11. The system according to claim 10, wherein the water source is saline wastewater from an industrial process.

12. A method for increasing the production of a CO.sub.2 conversion product using electrochemical desalination, the method comprising: providing a CO.sub.2 conversion system comprising an electrochemical cell including a cathode chamber, an anode chamber, and a central desalination chamber, wherein the cathode chamber includes a cathode active material, wherein the anode chamber includes an anode active material, wherein the central desalination chamber includes a plurality of desalination cells including alternating anion exchange membranes (AEMs) and cation exchange membranes (CEMs), and wherein a forward osmosis membrane (FOM) is integrated at an interface between the cathode chamber and a first desalination cell of the plurality of desalination cells, in place of a terminal cation exchange membrane, thereby enhancing an osmotic gradient during electrochemical desalination; feeding CO.sub.2 gas into the cathode chamber; feeding saline water to the desalination chamber; and producing the CO.sub.2 conversion product via electrochemical conversion in the cathode chamber while concurrently desalinating the saline water in the central desalination chamber.
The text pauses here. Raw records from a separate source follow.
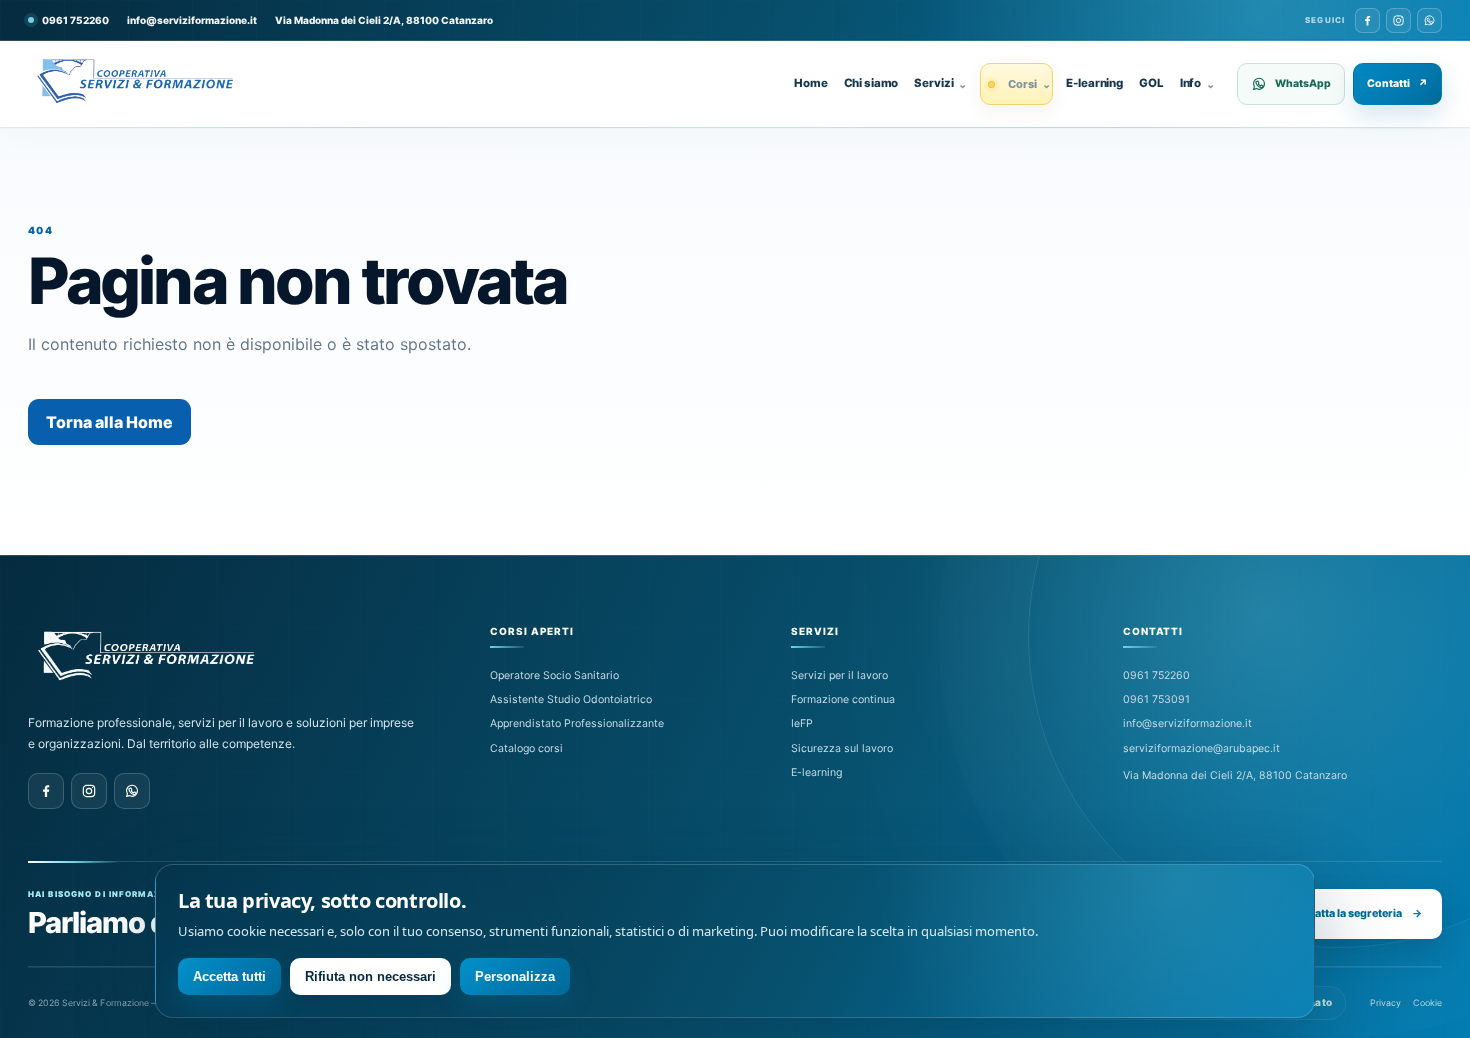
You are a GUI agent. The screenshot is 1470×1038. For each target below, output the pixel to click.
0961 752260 (1156, 675)
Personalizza (515, 976)
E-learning (1094, 83)
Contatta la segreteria (1355, 913)
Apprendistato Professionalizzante (577, 723)
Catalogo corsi (526, 748)
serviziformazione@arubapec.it (1201, 748)
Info (1197, 83)
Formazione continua (843, 699)
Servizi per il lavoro (839, 675)
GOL (1151, 83)
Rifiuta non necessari (370, 976)
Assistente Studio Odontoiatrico (571, 699)
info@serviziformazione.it (192, 20)
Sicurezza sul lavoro (842, 748)
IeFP (802, 723)
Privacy (1386, 1002)
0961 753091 (1156, 699)
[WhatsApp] (1429, 20)
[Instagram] (1398, 20)
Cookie (1427, 1002)
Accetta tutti (229, 976)
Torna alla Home (109, 422)
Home (810, 83)
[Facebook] (1367, 20)
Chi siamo (871, 83)
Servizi (940, 83)
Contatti (1397, 83)
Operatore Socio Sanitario (554, 675)
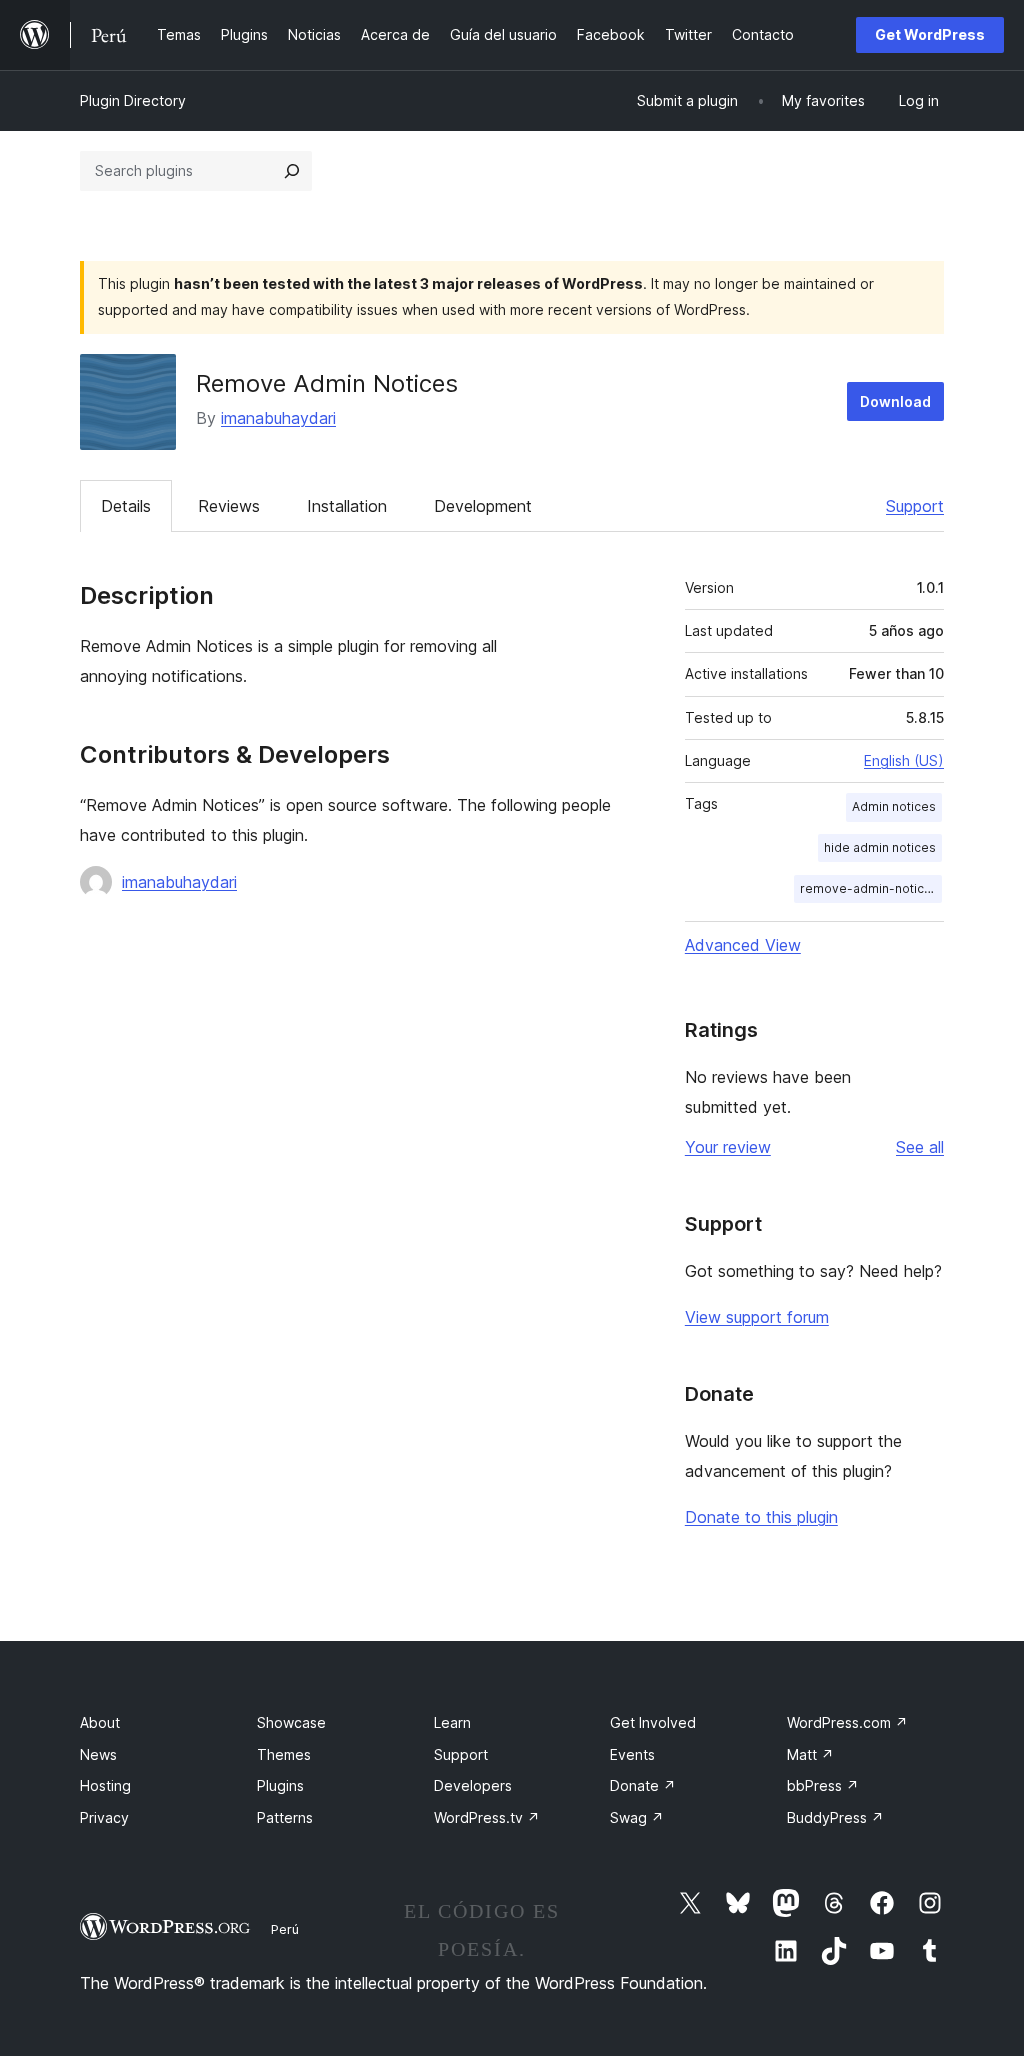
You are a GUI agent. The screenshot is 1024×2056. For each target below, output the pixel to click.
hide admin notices (880, 847)
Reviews (229, 506)
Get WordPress (930, 34)
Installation (347, 506)
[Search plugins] (292, 171)
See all (920, 1147)
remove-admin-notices (869, 888)
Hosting (105, 1785)
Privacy (104, 1817)
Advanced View (743, 945)
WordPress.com (847, 1722)
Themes (284, 1754)
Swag (637, 1817)
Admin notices (894, 806)
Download (895, 401)
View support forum (757, 1317)
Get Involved (653, 1722)
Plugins (280, 1785)
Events (632, 1754)
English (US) (904, 760)
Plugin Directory (133, 100)
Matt (810, 1754)
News (98, 1754)
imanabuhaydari (278, 418)
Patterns (285, 1817)
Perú (285, 1929)
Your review (728, 1147)
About (100, 1722)
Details (126, 506)
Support (915, 506)
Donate (643, 1785)
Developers (473, 1785)
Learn (452, 1722)
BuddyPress (835, 1817)
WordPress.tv (487, 1817)
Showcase (291, 1722)
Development (483, 506)
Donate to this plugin (761, 1517)
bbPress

13. The method according to claim 12, wherein the CO.sub.2 conversion product includes one or more of formic acid, acetic acid, oxalic acid, and salts thereof.

14. The method according to claim 12, wherein the cathode active material includes CuOSnO.sub.2.

15. The method according to claim 14, wherein the anode active material includes platinum (Pt).

16. The method according to claim 15, wherein the CO.sub.2 conversion product includes one or both of formic acid and formate.

17. The method according to claim 16, wherein the cathode active material is deposited on a nickel (Ni) foam substrate.

18. The method according to claim 12, wherein the CO.sub.2 gas is a waste product from an industrial process.

19. The method according to claim 12, wherein the water source is a saline wastewater source from an industrial process.

20. The method according to claim 12, wherein the forward osmosis membrane (FOM) comprises a thin-film composite (TFC) membrane including a polyamide active layer.

Description

BRIEF DESCRIPTION OF THE DRAWINGS

[0027] FIG. 1 shows a schematic diagram of an electrochemical CO.sub.2 conversion and desalination system serving as a reference cell for formate production. The system includes a CuOSnO.sub.2 cathode, a platinum (Pt) anode, and a central desalination chamber composed of multiple desalination cells separated by ion exchange membranes, such as cation exchange membranes (CEMs) and anion exchange membranes (AEMs), arranged in an alternating sequence. This configuration represents the baseline design without a forward osmosis membrane (FOM).

[0028] FIG. 2 shows a schematic of an improved electrochemical system assembly incorporating a forward osmosis membrane (FOM) at the interface between the cathode chamber and the first desalination cell, replacing the terminal CEM used in FIG. 1. This FOM-enabled configuration enhances osmotic water transport, enabling in situ formate concentration in the cathode chamber. The system includes a CuOSnO.sub.2 cathode, a Pt anode, and a series of desalination cells separated by alternating AEMs and CEMs.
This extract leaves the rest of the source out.